[The data Boundary: Start]

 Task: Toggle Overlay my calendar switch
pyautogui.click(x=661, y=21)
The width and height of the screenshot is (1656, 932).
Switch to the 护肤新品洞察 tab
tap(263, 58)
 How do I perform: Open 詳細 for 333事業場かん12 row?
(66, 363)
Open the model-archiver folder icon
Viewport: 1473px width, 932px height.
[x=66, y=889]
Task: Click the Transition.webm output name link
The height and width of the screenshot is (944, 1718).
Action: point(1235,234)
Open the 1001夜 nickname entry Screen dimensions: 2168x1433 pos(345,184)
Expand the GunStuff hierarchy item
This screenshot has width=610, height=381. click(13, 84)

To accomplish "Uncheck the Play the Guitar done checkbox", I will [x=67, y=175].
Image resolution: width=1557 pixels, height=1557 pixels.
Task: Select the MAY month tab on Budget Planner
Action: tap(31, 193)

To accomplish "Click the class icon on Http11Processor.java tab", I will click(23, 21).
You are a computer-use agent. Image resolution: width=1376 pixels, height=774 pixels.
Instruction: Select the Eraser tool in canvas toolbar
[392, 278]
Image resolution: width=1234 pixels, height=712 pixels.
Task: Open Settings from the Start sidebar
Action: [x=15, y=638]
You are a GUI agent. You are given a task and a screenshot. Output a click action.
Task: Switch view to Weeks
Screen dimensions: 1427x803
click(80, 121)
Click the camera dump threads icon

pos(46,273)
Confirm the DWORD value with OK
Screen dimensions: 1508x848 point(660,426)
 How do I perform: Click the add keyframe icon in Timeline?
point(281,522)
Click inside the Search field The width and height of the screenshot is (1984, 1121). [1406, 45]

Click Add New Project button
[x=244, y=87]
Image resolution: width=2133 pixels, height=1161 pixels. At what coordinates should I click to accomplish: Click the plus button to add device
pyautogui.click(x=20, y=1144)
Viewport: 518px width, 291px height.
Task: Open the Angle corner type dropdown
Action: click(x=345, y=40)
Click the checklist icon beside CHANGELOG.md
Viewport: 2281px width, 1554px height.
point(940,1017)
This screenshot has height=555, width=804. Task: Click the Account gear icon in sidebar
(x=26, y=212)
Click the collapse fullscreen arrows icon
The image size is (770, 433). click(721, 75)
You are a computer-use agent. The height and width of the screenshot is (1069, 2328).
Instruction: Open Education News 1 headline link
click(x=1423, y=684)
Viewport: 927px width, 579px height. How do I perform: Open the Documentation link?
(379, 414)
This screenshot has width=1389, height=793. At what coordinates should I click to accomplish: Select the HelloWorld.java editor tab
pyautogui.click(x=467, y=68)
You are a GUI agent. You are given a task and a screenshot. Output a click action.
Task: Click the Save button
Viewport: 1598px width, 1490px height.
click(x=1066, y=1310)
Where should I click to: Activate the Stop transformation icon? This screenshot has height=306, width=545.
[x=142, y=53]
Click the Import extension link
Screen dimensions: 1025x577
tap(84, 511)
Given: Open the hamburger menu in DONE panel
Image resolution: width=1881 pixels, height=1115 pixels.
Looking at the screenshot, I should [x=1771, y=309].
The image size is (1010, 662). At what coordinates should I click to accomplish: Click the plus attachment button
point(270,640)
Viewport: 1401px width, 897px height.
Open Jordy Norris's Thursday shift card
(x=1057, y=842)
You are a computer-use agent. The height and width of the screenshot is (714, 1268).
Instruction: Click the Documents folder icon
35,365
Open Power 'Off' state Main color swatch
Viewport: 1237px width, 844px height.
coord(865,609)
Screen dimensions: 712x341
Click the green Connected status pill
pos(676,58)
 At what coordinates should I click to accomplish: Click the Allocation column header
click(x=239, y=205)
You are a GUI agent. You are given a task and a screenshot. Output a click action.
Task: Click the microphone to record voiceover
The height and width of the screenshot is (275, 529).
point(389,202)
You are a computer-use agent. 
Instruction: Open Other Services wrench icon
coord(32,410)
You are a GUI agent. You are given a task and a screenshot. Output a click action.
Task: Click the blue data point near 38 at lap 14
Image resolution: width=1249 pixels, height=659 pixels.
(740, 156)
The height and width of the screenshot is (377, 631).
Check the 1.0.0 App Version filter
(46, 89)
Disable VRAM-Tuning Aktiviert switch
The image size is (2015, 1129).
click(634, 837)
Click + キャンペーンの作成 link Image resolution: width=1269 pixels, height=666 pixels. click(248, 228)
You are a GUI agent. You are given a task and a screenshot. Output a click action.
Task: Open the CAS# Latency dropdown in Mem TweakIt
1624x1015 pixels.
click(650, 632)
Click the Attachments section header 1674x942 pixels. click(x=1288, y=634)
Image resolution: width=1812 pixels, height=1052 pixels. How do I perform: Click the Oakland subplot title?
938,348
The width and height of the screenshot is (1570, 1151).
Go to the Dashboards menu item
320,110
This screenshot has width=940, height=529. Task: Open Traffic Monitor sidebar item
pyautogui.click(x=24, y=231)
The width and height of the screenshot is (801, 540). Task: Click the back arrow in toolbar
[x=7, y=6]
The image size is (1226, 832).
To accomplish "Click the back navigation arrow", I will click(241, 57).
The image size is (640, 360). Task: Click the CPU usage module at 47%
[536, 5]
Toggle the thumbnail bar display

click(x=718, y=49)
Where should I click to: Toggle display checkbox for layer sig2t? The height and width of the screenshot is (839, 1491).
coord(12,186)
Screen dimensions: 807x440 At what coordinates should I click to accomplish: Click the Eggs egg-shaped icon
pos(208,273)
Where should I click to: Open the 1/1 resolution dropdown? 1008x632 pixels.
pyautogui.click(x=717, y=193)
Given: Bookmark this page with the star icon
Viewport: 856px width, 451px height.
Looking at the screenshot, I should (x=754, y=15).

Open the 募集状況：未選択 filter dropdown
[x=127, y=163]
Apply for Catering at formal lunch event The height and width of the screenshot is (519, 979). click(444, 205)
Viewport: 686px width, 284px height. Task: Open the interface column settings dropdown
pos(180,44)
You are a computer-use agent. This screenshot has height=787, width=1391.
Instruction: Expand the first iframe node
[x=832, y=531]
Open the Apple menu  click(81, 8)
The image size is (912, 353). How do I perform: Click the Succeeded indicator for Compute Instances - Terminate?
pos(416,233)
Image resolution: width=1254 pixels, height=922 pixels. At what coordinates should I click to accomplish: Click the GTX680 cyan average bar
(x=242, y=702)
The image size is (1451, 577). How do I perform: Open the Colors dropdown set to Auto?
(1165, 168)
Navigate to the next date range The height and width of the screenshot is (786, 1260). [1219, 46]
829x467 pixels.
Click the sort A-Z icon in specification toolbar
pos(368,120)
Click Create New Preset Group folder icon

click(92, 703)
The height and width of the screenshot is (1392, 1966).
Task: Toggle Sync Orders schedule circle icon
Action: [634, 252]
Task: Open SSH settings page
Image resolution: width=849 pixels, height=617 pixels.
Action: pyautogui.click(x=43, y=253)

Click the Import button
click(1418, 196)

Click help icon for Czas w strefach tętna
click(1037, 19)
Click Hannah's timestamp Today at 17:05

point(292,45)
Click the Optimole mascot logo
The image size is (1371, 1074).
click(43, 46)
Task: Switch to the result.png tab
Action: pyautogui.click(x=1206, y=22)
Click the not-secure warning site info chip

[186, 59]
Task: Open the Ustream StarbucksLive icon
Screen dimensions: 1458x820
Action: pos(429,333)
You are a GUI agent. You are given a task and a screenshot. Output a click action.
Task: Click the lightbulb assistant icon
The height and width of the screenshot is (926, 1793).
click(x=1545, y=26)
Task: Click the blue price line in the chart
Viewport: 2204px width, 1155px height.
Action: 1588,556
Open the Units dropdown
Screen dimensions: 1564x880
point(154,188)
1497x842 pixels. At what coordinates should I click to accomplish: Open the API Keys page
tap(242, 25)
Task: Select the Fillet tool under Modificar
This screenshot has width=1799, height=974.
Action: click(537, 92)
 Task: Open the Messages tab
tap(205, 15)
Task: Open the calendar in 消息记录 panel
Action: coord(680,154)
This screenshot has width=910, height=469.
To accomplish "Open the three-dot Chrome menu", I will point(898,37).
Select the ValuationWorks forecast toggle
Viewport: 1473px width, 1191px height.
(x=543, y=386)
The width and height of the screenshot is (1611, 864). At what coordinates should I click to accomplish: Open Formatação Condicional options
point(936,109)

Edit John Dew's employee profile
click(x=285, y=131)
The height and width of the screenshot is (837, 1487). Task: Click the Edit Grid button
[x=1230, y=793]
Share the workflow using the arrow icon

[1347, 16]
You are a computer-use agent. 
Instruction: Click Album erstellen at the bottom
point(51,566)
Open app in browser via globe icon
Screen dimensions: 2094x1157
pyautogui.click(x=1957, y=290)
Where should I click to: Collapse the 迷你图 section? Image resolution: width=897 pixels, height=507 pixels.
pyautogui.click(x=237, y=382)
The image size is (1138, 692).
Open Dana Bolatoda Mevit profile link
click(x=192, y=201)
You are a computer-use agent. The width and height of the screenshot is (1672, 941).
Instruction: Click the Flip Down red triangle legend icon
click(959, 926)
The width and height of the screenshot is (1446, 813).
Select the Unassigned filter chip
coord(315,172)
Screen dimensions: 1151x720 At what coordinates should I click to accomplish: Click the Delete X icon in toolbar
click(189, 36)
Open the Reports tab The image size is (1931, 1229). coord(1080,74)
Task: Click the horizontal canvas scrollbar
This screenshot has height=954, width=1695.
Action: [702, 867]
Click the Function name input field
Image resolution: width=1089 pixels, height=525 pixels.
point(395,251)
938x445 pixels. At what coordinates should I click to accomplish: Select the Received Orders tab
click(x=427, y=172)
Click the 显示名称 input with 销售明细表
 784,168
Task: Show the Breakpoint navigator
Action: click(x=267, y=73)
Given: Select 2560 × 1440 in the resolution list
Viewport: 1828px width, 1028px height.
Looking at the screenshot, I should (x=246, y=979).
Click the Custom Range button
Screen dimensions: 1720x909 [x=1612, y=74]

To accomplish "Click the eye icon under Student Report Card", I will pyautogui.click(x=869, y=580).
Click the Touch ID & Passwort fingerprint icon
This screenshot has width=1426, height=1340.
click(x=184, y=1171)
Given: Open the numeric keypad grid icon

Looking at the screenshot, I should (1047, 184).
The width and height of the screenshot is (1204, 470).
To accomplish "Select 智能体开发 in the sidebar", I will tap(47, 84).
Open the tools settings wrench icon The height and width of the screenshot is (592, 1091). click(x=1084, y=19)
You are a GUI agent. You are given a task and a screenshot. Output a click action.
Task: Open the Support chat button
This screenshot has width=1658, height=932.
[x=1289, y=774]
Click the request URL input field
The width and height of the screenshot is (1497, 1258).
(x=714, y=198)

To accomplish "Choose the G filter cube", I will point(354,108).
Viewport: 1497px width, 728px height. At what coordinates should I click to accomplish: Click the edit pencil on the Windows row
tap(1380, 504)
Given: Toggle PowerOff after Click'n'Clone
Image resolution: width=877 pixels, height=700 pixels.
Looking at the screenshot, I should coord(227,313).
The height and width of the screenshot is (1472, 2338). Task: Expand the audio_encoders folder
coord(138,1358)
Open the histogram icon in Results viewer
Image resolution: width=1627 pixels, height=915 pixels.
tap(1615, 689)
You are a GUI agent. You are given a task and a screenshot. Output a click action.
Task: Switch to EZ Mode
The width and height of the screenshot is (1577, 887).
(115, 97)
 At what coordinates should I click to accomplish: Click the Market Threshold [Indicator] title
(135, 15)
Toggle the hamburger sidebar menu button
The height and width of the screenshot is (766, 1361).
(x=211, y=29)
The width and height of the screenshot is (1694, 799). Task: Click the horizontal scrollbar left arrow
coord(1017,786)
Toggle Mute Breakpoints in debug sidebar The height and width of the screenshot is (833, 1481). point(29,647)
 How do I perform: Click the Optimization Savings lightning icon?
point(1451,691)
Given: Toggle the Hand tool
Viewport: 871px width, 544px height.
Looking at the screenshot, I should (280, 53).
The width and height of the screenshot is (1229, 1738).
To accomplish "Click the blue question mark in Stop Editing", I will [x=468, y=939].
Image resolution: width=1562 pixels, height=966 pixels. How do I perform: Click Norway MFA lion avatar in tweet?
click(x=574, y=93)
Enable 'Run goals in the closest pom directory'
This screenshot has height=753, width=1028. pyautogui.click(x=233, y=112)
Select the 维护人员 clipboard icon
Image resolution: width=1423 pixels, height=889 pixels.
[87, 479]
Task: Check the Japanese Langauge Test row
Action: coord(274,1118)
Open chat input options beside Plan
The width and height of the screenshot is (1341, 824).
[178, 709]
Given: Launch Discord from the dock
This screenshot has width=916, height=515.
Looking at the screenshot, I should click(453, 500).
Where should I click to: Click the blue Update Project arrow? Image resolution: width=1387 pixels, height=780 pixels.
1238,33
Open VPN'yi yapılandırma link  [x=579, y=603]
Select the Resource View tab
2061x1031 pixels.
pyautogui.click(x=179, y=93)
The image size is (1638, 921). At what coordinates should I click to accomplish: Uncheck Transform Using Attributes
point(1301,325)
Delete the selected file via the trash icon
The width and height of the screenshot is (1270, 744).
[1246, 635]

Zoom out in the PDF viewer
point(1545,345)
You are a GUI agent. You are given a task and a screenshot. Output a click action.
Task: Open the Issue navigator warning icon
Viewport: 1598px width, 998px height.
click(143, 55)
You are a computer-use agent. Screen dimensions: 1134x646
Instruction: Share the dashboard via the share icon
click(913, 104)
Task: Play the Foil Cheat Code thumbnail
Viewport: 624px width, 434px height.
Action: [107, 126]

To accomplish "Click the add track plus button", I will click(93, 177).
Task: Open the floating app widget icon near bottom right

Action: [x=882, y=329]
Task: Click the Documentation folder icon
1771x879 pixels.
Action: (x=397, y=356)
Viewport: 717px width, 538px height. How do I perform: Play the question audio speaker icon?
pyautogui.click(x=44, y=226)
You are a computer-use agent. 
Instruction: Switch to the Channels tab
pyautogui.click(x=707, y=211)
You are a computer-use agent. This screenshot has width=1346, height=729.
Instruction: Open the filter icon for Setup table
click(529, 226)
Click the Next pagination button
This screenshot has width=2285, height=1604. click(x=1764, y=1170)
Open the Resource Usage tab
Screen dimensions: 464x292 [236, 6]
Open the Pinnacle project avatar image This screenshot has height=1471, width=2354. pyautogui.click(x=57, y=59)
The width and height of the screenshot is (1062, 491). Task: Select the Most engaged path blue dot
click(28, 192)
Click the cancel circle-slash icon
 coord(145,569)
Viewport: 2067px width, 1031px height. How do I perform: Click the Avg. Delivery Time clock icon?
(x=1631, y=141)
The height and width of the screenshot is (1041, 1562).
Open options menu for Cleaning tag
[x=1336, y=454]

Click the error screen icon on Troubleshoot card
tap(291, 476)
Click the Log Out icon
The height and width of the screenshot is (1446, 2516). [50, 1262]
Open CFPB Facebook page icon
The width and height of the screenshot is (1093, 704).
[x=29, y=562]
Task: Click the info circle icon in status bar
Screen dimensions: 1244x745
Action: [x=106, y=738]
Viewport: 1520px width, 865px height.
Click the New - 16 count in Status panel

[The data Boundary: End]

### [Exercise aim]
Sift through the entries and copy every line with "field".

### [Solution]
Click inside the Search field The width and height of the screenshot is (1984, 1121). [1406, 45]
Click the Function name input field
Click the request URL input field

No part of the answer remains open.